[TEXT — start]

Wow, I can't believe I missed this post, sorry Lori. I have alot of personal experience with UTI. She must drink water...literally all the time...carry a water bottle with her (not necessarily huge quantity, but, sip, sip, sip). She must NEVER wait to urinate...go as soon as she feels the urge...even if it means stopping the car and sitting on the edge...go immediately...this probably means you should never pass a rest room (LOL) at first the quantity will be small, that's OK. She's tired because her body's defenses are trying to save her life! Put her to bed and let them help her. You want to know if she feel nausiated, if she feels sick to her stomach, rush her to the Dr., it may mean her kidney's are shutting down. 

I hope they antibiotics are working now and she's better, but once you've had a serious UTI, chances are she'll have it again. No more carbonated beverages, cranberry juice, water, tea. I'm a milk lover, but, I've cut way back, I drink 4 ounces 3x/day. Of course, not until she recovers. ray: ray: Hope she's better!

Oh, make sure she takes ALL of the antibiotics! Every pill, you don't want that bug coming back, stronger!

[TEXT — finish]

• [TASKS FOR THIS EXERCISE]
a) In the forum post on urinary tract infections, how much milk does the writer now drink?
b) Continue the forum post on urinary tract infections from its final sentence.
These records come from a separate source.

[RECORDS PROVIDED — start]

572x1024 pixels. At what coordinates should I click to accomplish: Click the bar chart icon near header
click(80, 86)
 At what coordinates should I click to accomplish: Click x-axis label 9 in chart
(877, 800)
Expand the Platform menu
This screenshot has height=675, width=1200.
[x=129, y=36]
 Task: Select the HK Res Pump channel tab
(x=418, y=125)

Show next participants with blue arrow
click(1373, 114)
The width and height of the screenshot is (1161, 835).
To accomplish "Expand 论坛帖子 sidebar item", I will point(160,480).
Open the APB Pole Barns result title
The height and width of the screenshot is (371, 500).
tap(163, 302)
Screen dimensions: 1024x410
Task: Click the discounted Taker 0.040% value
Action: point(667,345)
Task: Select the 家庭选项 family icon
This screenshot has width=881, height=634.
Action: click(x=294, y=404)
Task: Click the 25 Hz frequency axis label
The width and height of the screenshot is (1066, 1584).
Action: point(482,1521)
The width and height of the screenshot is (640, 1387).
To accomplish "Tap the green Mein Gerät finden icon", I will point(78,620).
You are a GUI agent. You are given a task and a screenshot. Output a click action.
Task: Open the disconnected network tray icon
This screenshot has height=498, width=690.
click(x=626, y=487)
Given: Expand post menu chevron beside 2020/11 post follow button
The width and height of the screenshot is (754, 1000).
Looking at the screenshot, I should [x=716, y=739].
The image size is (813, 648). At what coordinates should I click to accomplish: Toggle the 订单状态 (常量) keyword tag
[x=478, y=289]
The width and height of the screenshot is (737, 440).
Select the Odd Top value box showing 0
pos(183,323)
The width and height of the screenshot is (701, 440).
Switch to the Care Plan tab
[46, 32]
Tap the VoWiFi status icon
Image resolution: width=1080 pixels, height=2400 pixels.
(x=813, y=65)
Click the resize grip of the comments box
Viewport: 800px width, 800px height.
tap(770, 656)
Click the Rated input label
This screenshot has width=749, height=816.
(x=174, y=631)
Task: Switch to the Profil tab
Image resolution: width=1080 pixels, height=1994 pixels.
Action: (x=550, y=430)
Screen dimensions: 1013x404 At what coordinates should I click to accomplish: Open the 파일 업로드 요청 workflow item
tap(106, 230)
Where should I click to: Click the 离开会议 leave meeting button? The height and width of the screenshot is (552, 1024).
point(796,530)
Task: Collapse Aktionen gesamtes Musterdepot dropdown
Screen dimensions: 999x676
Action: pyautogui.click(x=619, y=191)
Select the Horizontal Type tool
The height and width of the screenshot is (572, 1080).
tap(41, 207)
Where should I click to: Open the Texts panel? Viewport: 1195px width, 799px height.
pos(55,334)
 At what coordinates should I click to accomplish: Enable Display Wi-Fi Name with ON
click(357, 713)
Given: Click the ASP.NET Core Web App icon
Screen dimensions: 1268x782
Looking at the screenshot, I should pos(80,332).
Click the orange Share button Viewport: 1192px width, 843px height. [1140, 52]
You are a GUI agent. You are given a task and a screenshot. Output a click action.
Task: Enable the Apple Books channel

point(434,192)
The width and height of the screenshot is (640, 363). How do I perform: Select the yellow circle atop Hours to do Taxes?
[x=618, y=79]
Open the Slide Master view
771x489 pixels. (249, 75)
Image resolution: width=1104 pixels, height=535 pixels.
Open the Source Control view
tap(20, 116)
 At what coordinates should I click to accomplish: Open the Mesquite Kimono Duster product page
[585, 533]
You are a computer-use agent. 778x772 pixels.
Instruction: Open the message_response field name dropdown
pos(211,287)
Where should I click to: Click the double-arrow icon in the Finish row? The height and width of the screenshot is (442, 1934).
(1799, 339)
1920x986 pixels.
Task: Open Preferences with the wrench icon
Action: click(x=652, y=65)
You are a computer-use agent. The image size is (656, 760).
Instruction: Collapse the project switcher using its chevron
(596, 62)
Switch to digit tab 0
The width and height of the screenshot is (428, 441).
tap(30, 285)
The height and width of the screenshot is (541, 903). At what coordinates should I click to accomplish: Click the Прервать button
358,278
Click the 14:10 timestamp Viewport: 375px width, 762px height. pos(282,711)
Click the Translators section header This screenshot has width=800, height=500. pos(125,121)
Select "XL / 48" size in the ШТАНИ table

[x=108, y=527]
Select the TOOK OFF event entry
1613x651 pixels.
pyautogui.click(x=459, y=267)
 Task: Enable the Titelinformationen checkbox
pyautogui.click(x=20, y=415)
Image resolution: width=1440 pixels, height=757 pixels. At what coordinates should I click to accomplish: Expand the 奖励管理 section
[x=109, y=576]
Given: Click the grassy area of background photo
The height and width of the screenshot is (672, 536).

[RECORDS PROVIDED — finish]

• [RESPONSES TO THE EXERCISE]
a) 4 ounces three times a day.

b)
----------



## Di (Jan 29, 2008)

How's your daughter, Lori?


----------



## sweetgoats (Oct 18, 2007)

Thanks my daughter is fine.

Well she did that Fair queen try outs yesterday and she was the first runner up. She did a amazing job. Her Horseman skills were perfect. The girl that was crowned Queen could not get her horse to do anything correct AND she lost her HAT. NEVER EVER should your hat come off. They even told the girls in the clinic if you lose you hat or touch your hat that is a 0 ZERO in that part. They both did a amazing speech. We have no idea how they did in the two different interviews. Even when the announced the Queen as Dana she was shocked. No one could believe it. BUT that is ok. Dana is 21 and this was her third time trying out, and the last time she could try out because she ages out next year. That is what the lord had planned and that is not a problem. My daughter did a amazing job and that is all that I could of asked for. I think no I know my family took it a lot harder then she did. Everyone asked if she was ok. She said yes, I am fine and Dana is a Wonderful person and will do a great job. I am just so proud of her. I will post pictures of her when my sister sends them. I could not take them I was was to nervous to take any.

Now she has to get her head in the 4H mode now. She just did not want to show this year.


----------



## Cinder (Mar 3, 2008)

Lori - I can't believe I missed this thread. I'm so sorry for what Brenna is going through. I've only had a UT infection once and it was awful! 

I'm sorry she didn't get crowned Queen but you are right - God knows and it's really nice the other girl had the chance when this is her last year. And... she can be the Queen here! :stars: We love that she's thinking of goats when she's curled up in pain.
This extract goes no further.